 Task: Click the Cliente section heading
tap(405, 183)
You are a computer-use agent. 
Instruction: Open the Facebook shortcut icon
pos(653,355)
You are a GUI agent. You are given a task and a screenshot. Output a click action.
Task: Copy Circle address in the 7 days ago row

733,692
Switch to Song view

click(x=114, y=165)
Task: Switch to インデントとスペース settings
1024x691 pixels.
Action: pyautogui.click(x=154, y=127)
========================================
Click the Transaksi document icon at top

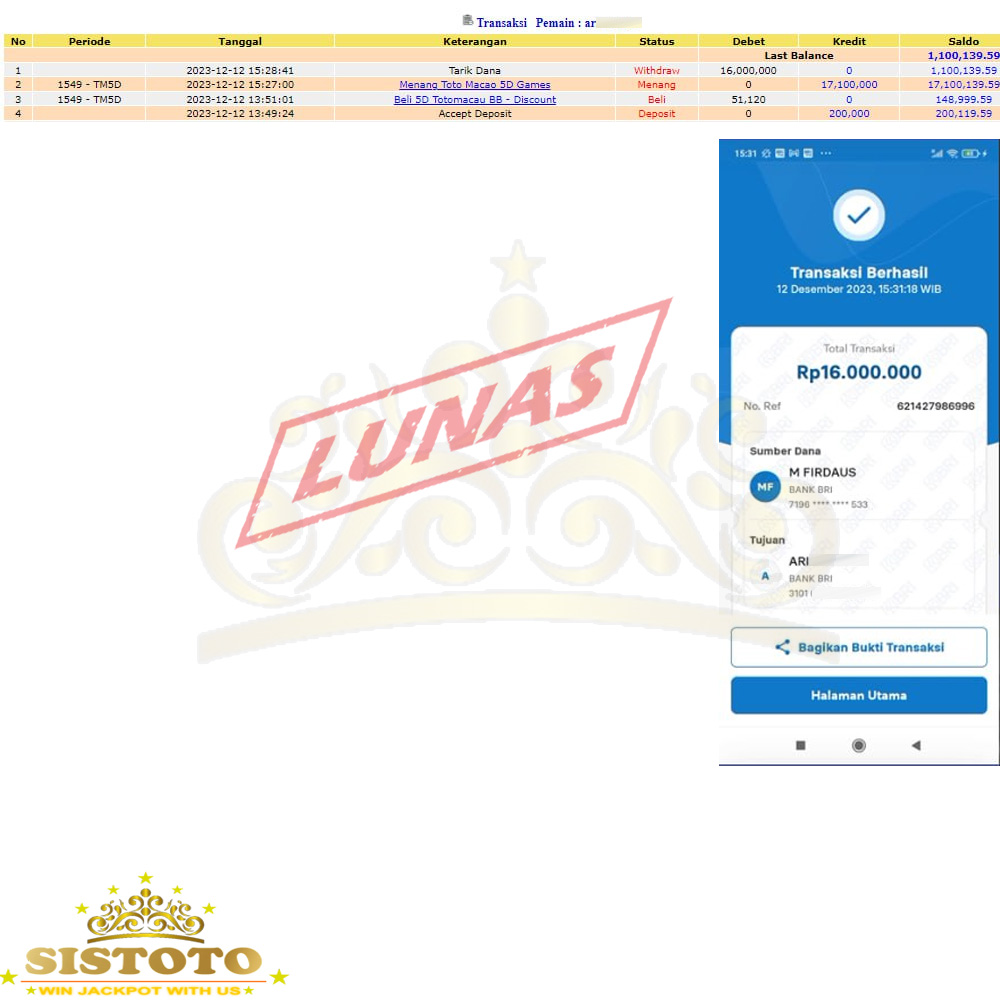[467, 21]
========================================
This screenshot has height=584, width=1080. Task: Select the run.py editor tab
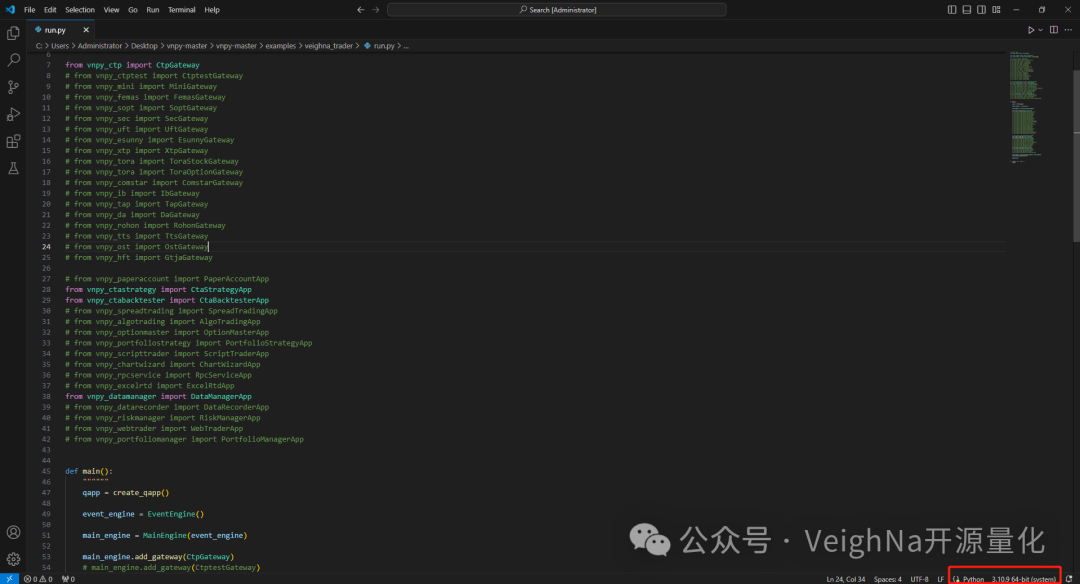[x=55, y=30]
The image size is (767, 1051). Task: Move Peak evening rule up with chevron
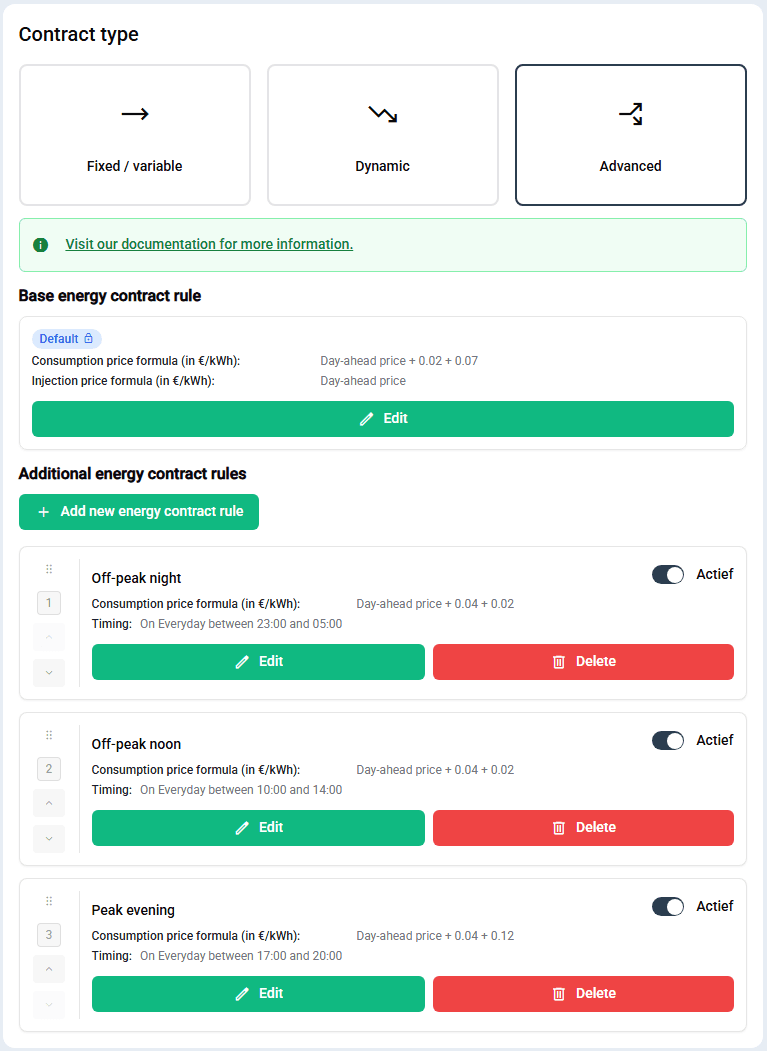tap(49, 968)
========================================
» **Exercise requirements**:
Copy every line of the listing where the word "agent" appears.

» **Output of the task**:
You are a computer-use agent. 
You are a GUI agent. You are given a task and a screenshot. Output a click action.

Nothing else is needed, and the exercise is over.